Roccat launches Kone Pure Optical mouse

Roccat launches Kone Pure Optical mouse

The Roccat Kone Pure Optical has all the features of the laser-based Kone Pure, but swaps in a 4,000dpi optical sensor.

Hamburg-based peripherals specailist Roccat has announced a sibling for its Kone Pure, dubbed the Kone Pure Optical, which features a new sensor capable of a native 4,000 dots per inch (DPI) resolution.

Designed to sit alongside the existing Roccat Kone Pure, the Kone Pure Optical ditches the laser sensor of its predecessor in favour of an LED-based optical unit that maxes out at 4,000dpi native. While that's lower than the 8,200dpi offered by the laser-based Kone Pure, the company claims that the Kone Pure Optical offers a smoother feel that will appeal to gamers who are more about accuracy than twitch speed.

'The new sensor featured in the Kone Pure Optical is the successor to the sensor featured in the famous Savu mouse,' claimed company founder and chief executive René Korte at the launch event. 'The Savu drew praise from gamers and reviewers alike, who complimented the mouse for its accurate and reliable tracking. Building on this success, the Kone Pure Optical has a new and more powerful MCU [microcontroller unit], which features more memory, and two new native DPI steps.'

As with the Kone Pure, the Kone Pure Optical is slightly smaller than the original Kone - 91 per cent of full size, according to the company's measurements - and includes Omron switches on the buttons. Roccat-specific features including the Easy-Shift button duplicator, which allows each button plus the scroll wheel to hold two separate functions, a dedicated driver with micro-manager - storing said macros in the mouse's 576KB internal memory, hanging off the 72MHz 32-bit ARM-based microcontroller - and support for the Roccat Talk interconnection system.
....
Write out the whole article on the Roccat Kone Pure Optical mouse word for word. Nothing in the entries is needed here.
....
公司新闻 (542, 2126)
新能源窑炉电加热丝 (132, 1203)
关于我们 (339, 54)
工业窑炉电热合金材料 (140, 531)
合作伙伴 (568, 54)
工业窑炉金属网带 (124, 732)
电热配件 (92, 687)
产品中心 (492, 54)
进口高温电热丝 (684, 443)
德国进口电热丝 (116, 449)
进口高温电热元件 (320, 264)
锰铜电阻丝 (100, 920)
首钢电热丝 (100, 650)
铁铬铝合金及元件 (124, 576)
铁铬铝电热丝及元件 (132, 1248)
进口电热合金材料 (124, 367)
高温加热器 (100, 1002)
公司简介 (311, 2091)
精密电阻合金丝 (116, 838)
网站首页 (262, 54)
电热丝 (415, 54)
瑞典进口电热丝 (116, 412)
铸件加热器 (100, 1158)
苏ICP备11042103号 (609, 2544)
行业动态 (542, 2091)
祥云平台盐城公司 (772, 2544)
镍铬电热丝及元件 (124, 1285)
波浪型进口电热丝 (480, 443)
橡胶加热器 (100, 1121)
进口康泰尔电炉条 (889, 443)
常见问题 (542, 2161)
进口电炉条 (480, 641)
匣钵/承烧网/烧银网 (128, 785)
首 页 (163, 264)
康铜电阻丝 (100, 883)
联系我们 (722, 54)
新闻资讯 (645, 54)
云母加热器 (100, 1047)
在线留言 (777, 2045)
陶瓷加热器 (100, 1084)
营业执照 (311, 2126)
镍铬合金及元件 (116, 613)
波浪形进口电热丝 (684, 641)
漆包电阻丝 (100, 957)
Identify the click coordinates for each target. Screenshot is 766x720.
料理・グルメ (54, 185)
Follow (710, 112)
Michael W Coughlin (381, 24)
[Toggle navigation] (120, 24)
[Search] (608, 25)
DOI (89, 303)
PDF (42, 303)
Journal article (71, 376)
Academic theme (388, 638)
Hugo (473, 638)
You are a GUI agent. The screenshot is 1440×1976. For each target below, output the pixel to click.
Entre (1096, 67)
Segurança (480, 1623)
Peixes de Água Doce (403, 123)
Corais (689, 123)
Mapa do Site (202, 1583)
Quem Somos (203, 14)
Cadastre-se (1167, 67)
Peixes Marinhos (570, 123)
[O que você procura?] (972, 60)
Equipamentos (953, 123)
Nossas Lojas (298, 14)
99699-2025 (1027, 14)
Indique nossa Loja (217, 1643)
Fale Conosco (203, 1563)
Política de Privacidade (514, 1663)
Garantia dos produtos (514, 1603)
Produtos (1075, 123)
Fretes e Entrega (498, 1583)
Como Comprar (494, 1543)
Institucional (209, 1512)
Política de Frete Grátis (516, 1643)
....
→ **RESULT OF THE TASK**:
Roccat launches Kone Pure Optical mouse

Roccat launches Kone Pure Optical mouse

The Roccat Kone Pure Optical has all the features of the laser-based Kone Pure, but swaps in a 4,000dpi optical sensor.

Hamburg-based peripherals specailist Roccat has announced a sibling for its Kone Pure, dubbed the Kone Pure Optical, which features a new sensor capable of a native 4,000 dots per inch (DPI) resolution.

Designed to sit alongside the existing Roccat Kone Pure, the Kone Pure Optical ditches the laser sensor of its predecessor in favour of an LED-based optical unit that maxes out at 4,000dpi native. While that's lower than the 8,200dpi offered by the laser-based Kone Pure, the company claims that the Kone Pure Optical offers a smoother feel that will appeal to gamers who are more about accuracy than twitch speed.

'The new sensor featured in the Kone Pure Optical is the successor to the sensor featured in the famous Savu mouse,' claimed company founder and chief executive René Korte at the launch event. 'The Savu drew praise from gamers and reviewers alike, who complimented the mouse for its accurate and reliable tracking. Building on this success, the Kone Pure Optical has a new and more powerful MCU [microcontroller unit], which features more memory, and two new native DPI steps.'

As with the Kone Pure, the Kone Pure Optical is slightly smaller than the original Kone - 91 per cent of full size, according to the company's measurements - and includes Omron switches on the buttons. Roccat-specific features including the Easy-Shift button duplicator, which allows each button plus the scroll wheel to hold two separate functions, a dedicated driver with micro-manager - storing said macros in the mouse's 576KB internal memory, hanging off the 72MHz 32-bit ARM-based microcontroller - and support for the Roccat Talk interconnection system.